At Michael Boylan LLP, we understand that finding out you were not given the full picture,especially after something has gone wrong,can be deeply distressing. It leaves you with unanswered questions about whether the outcome could have been avoided had you simply been told the truth.
Informed consent in Ireland
In the busy reality of the Irish healthcare system, consent is often mistaken for a piece of paper. However, informed consent is a process, not just a signature. It is a two-way conversation. It involves a doctor explaining the plan, the risks, and the alternatives, and you having the chance to ask questions and weigh up your options.
The essentials of valid consent
For consent to be legally valid in Ireland, it must meet specific criteria. If any of these elements are missing, the consent may be considered "defective."
- Capacity to understand: You must have the ability to take in the information, remember it, and use it to make a decision.
- Sufficient information provided: You must be told about the nature of the treatment, the benefits, the material risks, and any reasonable alternatives.
- Voluntariness: You must give your permission freely. You cannot be pressured, bullied, or manipulated into surgery by medical staff or family members.
- Time to decide: You should be given adequate time to reflect on the information, particularly for non-emergency (elective) procedures.
A common misconception is that if you signed a form, you cannot make a claim. This is incorrect. A consent form is merely evidence that a process supposedly took place; it is not the process itself.
What constitutes an informed consent failure?
An informed consent failure happens when a healthcare provider neglects their duty to communicate openly and honestly with you.
Failure to warn of material risks
The legal standard for consent in Ireland was solidified in the Supreme Court case of Fitzpatrick v White. This case moved Ireland away from the old standard where doctors set the rules.
Essentially, the court decided that it doesn't matter if 90% of doctors wouldn't mention a certain risk. What matters is whether a reasonable patient would want to know about it. If a risk is severe (even if rare) or if it has specific importance to the patient’s life, the doctor has a legal duty to disclose it.
For example, a 1% risk of voice damage might be considered minor for many patients, but for a professional singer or teacher, it is a material risk that would likely change their decision to proceed.
Failure to explain alternatives
You have the right to know your options. This includes the option to do nothing. In many cases, conservative management (such as physiotherapy or medication) might be a viable alternative to surgery.

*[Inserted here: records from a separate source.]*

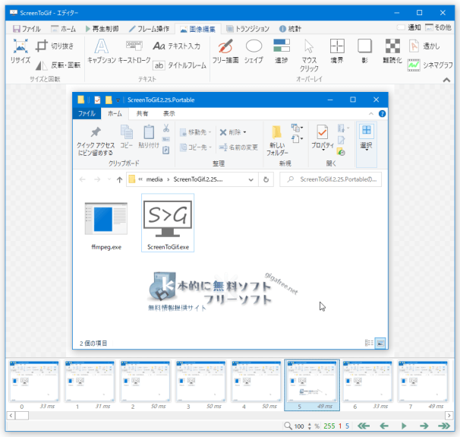Click the timeline horizontal scrollbar
This screenshot has width=460, height=437.
click(x=228, y=415)
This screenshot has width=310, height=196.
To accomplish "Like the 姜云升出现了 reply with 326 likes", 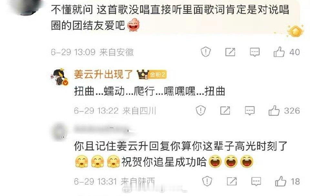I will point(274,110).
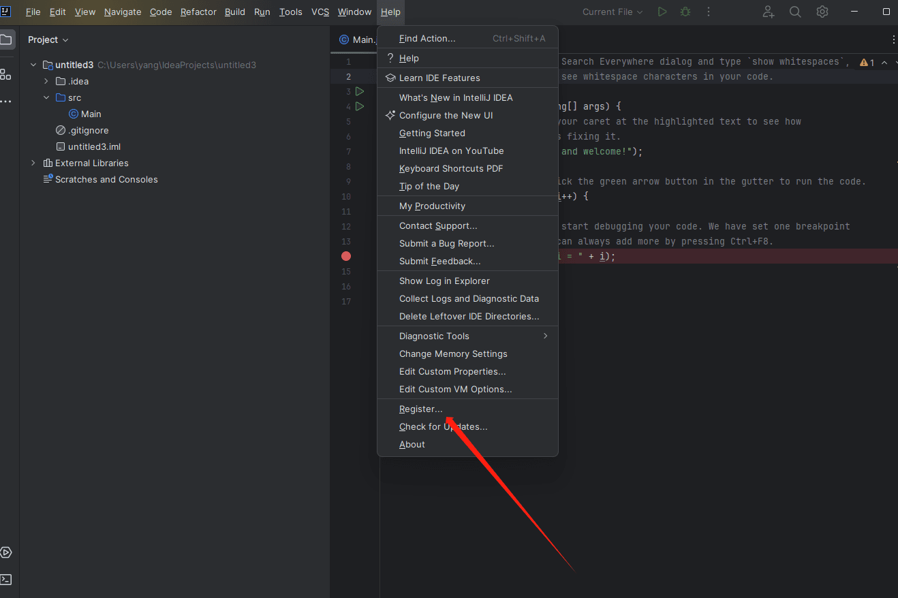Click run gutter arrow on line 3
898x598 pixels.
pos(360,91)
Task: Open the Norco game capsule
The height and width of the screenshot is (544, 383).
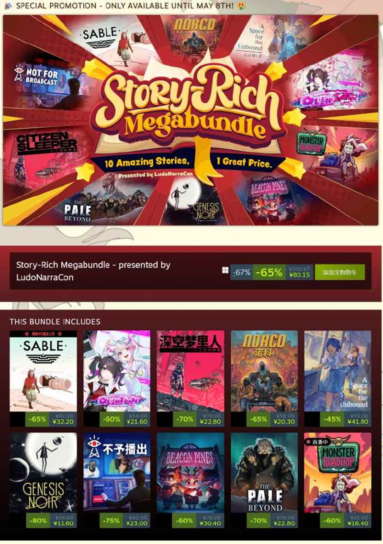Action: pyautogui.click(x=264, y=371)
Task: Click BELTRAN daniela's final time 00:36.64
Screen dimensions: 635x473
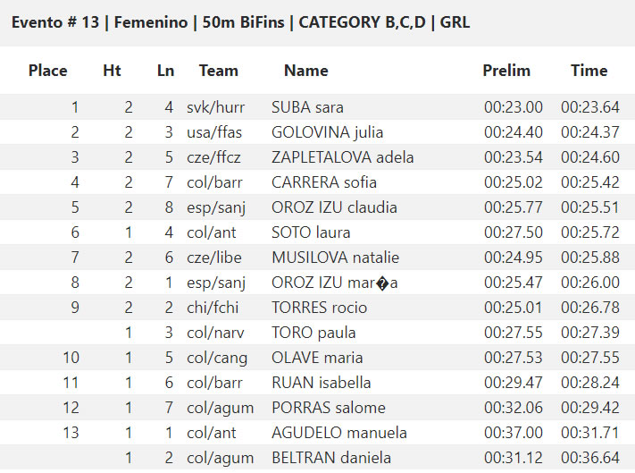Action: (x=590, y=458)
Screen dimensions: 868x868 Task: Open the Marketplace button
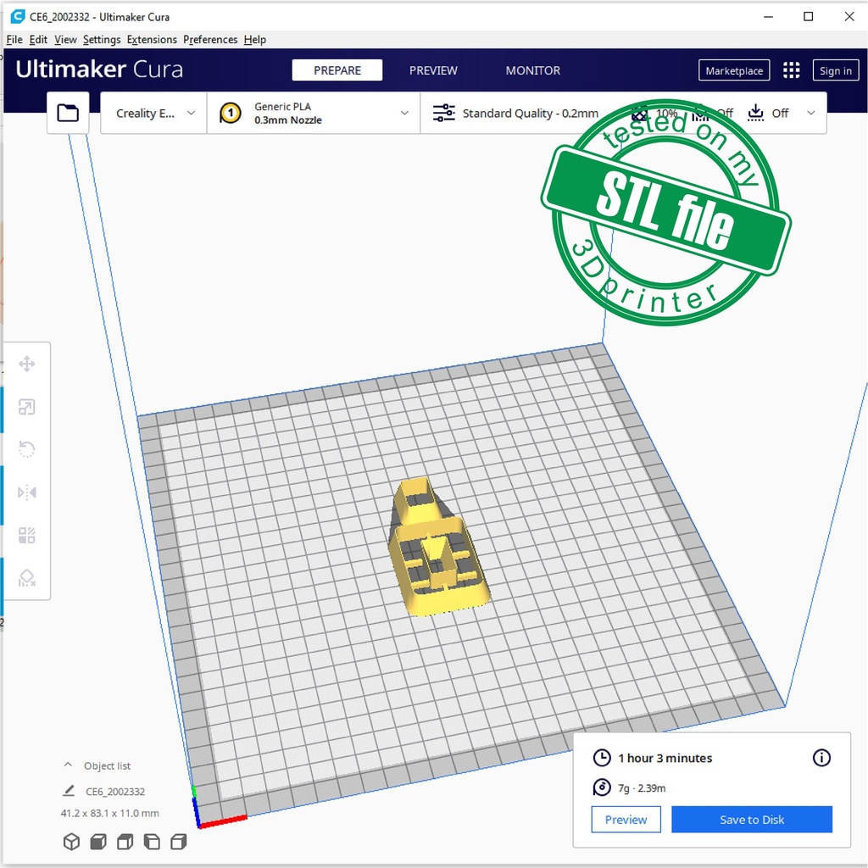734,71
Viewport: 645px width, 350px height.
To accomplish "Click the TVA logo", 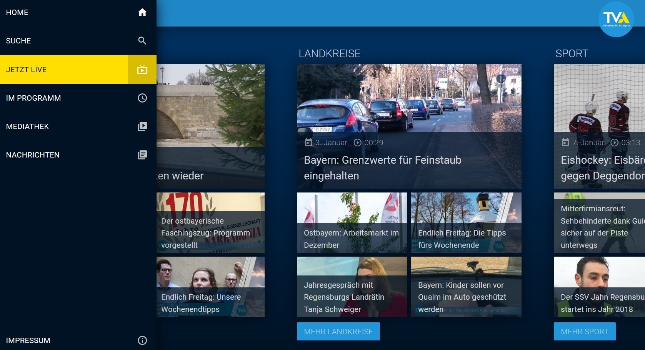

If you undergo surgery and suffer a complication, you may have a claim based on the fact that you would have chosen the non-surgical route had you known it was an option.
Treatment going beyond what was agreed
There are rare occasions where a surgeon performs a procedure that goes beyond what was discussed. Unless it is a life-saving emergency where you cannot be woken up to be asked, a doctor generally cannot extend a surgery without your permission.
For example, if you consent to an investigative laparoscopy (a look inside the abdomen) but wake up to find the surgeon has removed an ovary or an organ because they "thought it was best," this may be a battery (trespass to the person) or negligence, as you did not consent to the removal.
Consent obtained when the patient could not properly engage
Consent obtained when a patient is vulnerable is often invalid. The courts recognise that patients need to be clear-headed to make life-altering decisions.
- Sedation or severe pain: Asking a patient to sign a form after they have been given strong painkillers or pre-med sedation is poor practice.
- Language barriers: If English is not your first language and no professional interpreter was provided, you cannot be deemed to have fully understood the complex medical terms.
- Rushed decisions or distress: Being pressured to sign forms while in active labour or immediately after a traumatic accident can compromise the validity of the consent.
Missing documentation and poor communication
In the eyes of the law, if it isn't written down, there is often an argument that it didn't happen. If a doctor claims they discussed a specific risk with you, but there is no record of that conversation in your medical notes, clinic letters, or on the consent form, it becomes a matter of your word against theirs.
Common settings where consent failures arise
While consent issues can happen in any area of medicine, they are particularly prevalent in specialties where the risks are high or the treatments are elective (optional). The following areas frequently see claims arising from a lack of information.
- Surgery and invasive procedures: Surgical claims often hinge on expectations versus reality. Patients are sometimes sold the benefits of a surgery without a balanced discussion of the potential for chronic pain, infection, or failure of the procedure.
- Anaesthesia and sedation: Anaesthetists have a separate duty to obtain consent for their part of the procedure. This includes discussing the risks of nerve damage from spinal blocks, dental damage during intubation, or the rare risk of awareness under anaesthesia. Patients are often surprised to learn these were known risks that were simply not mentioned.
- Diagnostic tests and imaging: Consent applies to tests as well. If a test causes injury such as a severe allergic reaction and you were not warned, this is a failure of consent.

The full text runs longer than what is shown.